____ Document segment

A key part of the exercise is getting clear on exactly what you want
to be saying with the RDF, and what sort of questions you want to be
answering. The first part is up to you. I'd recommend thinking about
the data and constructing an english sentence that expresses what you
think the content of the data is. We can work from there on the
mechanics of translating it to RDF/OWL. To get some experience with
questions and how they are formulated in the demo, have a look at
http://esw.w3.org/topic/HCLS/HCLSIG_Demo_QueryScratch.
One thing to think about is that where as most standalone databases
and web sites integrate a lot of external information, in order to
supply their users with adequate information to interpret what they
are getting, in our scenario we are integrating the primary
resources, and so don't want to integrate other people's integrated
data. So thought should be given to what information a particular
source, for example Array Express, uniquely provides, and focus
attention on representing that information, with the expectation that
it will be able to reunited with the other data somewhere on the
Semantic Web.

________
____ Extracted information

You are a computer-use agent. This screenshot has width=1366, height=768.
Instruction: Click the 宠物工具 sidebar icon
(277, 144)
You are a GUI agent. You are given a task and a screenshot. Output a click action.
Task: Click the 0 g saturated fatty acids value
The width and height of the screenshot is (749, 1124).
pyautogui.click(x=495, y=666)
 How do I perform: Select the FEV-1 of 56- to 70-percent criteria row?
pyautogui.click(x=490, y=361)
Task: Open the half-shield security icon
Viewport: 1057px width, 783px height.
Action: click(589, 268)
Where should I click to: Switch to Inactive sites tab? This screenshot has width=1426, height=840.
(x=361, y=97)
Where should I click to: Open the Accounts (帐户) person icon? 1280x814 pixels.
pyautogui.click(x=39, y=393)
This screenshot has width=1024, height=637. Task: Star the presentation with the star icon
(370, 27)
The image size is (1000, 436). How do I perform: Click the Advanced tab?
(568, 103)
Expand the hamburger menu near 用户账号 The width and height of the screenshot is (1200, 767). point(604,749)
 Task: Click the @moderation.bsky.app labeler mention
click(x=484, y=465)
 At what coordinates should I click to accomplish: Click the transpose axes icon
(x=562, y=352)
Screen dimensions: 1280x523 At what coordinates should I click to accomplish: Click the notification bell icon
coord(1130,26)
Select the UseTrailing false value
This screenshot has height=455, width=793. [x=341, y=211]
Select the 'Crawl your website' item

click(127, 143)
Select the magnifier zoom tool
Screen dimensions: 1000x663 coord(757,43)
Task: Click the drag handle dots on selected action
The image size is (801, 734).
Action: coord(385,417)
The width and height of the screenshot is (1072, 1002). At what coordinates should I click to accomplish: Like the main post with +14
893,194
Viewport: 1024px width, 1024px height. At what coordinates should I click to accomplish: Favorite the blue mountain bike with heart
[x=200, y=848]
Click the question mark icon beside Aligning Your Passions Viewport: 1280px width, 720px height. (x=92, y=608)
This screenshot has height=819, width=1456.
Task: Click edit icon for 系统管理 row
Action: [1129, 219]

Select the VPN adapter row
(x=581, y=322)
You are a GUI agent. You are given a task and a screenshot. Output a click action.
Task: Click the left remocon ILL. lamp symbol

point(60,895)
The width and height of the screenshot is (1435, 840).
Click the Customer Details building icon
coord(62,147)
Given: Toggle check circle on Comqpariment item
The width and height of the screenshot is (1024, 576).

________

▶ **Your tasks**
A - In the text on RDF, why should attention go to the information that a single source, such as Array Express, uniquely provides? Answer in one to three sentences.
B - Extend the text on RDF from its last sentence, in the same voice.
The records are separate material, unrelated to the text on RDF.

▶ **Final answers**
A - In this scenario the primary resources themselves are being integrated, so there is no wish to bring in other people's already integrated data. Representing what a source uniquely provides is enough, because that information is expected to be reunited with the other data somewhere on the Semantic Web.

B -
Well, hope that helps get you started. This forum is a perfect place
to ask followup questions or bounce ideas off of people, so don't
hesitate to use it.
Regards,
Alan
On Aug 13, 2007, at 1:31 PM, Marco Brandizi wrote:
Eric Neumann wrote:
I'll also add that there were many (young) researchers wanting to
get involved in Semantic Web activities. I strongly encouraged
them to participate with HCLSIG and pointed them to our pages and
mailing list.
Hi all,
I'd like as well make my congratulations to Eric for his
presentation. I am one of those who expressed interest in
collaboration.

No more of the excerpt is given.